Smart eviction for infinite-length generation without context shift quality loss.

tinfer-server -m model.gguf --kv-eviction 1 --port 8080
Flag Description Default
--kv-eviction MODE 0=none, 1=streaming, 2=scored 0
--kv-sink-tokens N Positions to always keep (0-256) 4
--kv-protected-tokens N Protected positions (e.g. system prompt) 0

Speculative Decoding

Flag Description Default
-md, --model-draft FNAME Draft model for speculative decoding (env: LLAMA_ARG_MODEL_DRAFT)
--draft N Tokens to draft (env: LLAMA_ARG_DRAFT_MAX) 16
--draft-min N Min draft tokens (env: LLAMA_ARG_DRAFT_MIN) 0
--draft-p-min P Min speculative probability (env: LLAMA_ARG_DRAFT_P_MIN) 0.75
-ngld, --n-gpu-layers-draft N GPU layers for draft model (env: LLAMA_ARG_N_GPU_LAYERS_DRAFT) auto

Sleep / Idle

Flag Description Default
--sleep-idle-seconds N Sleep after N seconds idle (-1 = disabled) -1

Environment Variables

All flags with (env: ...) can be set as environment variables. The flag takes precedence over the env var.

For boolean options:

  • LLAMA_ARG_MMAP=true → enabled (also: 1, on, enabled)
  • LLAMA_ARG_MMAP=false → disabled (also: 0, off, disabled)
  • LLAMA_ARG_NO_MMAP → disabling (presence alone is enough)

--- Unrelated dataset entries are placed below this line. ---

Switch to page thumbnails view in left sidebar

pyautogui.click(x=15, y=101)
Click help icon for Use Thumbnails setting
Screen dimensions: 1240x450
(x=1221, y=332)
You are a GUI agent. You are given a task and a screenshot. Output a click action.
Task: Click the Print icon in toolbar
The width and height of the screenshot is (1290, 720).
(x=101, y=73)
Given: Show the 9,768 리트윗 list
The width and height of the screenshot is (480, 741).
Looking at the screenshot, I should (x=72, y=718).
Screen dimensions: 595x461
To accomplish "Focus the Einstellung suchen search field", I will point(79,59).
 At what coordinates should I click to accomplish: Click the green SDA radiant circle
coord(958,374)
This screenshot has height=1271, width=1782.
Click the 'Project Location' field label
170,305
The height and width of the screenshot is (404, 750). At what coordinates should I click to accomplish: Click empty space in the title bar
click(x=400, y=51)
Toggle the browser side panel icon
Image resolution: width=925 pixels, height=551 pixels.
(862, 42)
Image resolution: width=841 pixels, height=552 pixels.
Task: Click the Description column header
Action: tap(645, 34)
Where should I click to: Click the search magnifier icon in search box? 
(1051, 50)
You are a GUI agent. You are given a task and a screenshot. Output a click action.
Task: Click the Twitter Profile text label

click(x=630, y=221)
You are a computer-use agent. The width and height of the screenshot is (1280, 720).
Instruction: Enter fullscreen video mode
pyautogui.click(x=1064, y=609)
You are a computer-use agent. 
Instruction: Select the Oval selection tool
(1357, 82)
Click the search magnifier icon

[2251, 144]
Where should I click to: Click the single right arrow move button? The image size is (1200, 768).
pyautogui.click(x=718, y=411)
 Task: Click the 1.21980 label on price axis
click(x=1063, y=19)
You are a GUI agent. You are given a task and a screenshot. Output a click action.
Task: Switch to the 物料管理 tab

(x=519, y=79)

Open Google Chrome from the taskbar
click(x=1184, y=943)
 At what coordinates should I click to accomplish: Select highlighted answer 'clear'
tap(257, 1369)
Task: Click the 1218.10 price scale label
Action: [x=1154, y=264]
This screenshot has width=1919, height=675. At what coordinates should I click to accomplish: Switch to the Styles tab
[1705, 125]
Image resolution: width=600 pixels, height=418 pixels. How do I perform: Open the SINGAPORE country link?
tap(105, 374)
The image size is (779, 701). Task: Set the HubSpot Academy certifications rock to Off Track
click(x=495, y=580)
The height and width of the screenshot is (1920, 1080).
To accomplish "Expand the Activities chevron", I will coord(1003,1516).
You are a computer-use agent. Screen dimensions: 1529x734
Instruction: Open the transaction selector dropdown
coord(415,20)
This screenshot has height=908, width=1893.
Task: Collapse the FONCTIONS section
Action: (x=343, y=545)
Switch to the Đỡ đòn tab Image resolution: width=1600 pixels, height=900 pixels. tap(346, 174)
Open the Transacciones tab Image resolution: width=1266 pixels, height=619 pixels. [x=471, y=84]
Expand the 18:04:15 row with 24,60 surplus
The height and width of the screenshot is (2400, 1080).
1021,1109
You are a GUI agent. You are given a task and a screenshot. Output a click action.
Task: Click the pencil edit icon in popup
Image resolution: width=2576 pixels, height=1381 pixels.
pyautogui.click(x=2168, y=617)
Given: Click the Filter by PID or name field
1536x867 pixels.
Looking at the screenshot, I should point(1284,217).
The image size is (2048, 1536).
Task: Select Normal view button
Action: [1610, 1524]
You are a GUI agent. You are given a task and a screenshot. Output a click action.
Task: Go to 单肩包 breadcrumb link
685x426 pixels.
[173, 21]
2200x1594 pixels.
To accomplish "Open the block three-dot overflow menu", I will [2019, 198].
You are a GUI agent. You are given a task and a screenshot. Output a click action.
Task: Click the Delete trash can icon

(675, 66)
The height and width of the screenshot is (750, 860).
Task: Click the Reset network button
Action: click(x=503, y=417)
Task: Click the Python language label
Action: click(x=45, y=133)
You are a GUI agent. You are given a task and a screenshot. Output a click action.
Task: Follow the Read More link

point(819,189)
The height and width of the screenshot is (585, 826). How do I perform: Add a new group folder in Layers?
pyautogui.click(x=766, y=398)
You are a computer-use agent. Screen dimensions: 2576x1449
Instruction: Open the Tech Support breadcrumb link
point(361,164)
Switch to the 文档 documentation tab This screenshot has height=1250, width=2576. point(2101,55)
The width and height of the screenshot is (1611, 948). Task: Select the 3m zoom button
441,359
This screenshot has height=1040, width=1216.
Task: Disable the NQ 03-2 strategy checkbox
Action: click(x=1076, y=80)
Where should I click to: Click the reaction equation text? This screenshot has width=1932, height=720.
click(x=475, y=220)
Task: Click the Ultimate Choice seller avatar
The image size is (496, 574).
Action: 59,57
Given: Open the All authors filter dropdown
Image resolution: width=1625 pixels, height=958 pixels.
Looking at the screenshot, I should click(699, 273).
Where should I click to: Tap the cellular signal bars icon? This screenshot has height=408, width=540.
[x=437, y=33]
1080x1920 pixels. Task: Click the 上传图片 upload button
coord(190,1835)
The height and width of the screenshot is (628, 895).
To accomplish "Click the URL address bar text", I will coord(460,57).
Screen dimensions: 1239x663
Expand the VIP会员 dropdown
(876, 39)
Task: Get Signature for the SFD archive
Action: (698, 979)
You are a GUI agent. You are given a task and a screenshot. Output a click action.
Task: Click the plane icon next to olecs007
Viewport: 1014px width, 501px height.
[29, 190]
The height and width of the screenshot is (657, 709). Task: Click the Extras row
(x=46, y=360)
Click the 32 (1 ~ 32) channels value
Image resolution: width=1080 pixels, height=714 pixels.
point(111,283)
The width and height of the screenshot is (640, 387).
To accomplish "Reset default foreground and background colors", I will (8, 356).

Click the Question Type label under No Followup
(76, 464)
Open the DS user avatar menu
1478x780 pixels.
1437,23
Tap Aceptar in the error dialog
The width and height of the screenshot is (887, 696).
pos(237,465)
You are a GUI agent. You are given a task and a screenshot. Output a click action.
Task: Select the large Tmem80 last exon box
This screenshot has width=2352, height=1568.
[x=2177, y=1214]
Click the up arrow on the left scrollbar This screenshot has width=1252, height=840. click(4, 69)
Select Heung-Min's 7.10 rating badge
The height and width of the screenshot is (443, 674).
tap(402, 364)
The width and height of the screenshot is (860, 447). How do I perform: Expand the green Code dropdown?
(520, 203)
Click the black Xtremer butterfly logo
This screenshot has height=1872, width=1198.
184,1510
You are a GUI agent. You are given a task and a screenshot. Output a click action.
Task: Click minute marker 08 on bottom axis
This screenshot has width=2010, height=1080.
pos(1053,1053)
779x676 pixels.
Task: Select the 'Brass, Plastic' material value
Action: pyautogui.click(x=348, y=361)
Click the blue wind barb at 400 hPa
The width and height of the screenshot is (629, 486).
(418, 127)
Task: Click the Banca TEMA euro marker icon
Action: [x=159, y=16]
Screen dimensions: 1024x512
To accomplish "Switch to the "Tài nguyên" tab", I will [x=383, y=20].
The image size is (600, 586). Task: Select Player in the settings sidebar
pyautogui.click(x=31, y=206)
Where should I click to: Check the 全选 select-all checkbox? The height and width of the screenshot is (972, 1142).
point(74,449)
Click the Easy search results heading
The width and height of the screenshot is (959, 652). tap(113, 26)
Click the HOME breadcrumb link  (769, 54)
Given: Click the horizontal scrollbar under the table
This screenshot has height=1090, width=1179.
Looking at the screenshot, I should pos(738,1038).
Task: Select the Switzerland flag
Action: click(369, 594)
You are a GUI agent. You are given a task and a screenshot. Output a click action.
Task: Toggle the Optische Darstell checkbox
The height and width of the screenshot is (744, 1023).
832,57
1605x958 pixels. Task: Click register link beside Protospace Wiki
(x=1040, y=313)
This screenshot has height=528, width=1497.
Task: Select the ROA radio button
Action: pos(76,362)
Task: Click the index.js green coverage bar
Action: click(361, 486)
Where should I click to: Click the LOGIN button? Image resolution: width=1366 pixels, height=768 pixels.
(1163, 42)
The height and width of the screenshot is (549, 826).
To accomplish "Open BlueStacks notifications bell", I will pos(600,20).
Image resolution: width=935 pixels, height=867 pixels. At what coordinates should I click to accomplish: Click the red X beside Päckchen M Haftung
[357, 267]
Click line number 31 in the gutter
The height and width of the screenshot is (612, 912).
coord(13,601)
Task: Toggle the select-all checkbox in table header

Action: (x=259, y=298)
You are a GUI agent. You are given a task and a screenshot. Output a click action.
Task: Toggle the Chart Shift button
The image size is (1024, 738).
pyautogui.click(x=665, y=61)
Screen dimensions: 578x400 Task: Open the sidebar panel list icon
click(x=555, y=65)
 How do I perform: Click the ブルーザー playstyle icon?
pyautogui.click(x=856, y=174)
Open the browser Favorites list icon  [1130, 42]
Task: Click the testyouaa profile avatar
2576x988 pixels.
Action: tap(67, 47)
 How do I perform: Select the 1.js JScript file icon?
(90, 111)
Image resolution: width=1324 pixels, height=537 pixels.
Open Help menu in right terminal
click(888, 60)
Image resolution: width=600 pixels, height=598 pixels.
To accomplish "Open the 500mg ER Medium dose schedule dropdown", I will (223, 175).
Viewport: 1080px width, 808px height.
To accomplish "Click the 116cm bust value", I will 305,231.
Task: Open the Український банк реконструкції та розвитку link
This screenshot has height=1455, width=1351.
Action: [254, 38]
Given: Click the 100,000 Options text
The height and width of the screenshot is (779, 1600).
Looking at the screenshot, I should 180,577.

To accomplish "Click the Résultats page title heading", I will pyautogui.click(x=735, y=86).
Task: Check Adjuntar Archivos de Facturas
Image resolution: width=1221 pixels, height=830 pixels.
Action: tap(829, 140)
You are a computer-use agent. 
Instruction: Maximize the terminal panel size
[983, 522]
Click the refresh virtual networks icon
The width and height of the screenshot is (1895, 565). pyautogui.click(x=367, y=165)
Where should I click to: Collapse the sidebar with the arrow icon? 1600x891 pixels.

Common Server Configuration

tinfer-server -m model.gguf --port 8080 -ngl 99 -c 4096 -np 4
This starts the server on port 8080 with all layers on GPU, 4K context, and 4 parallel slots.

All CLI Options Also Apply

The server accepts all flags from the CLI Reference as well (model, GPU, memory, sampling, etc.). This page only documents server-specific flags.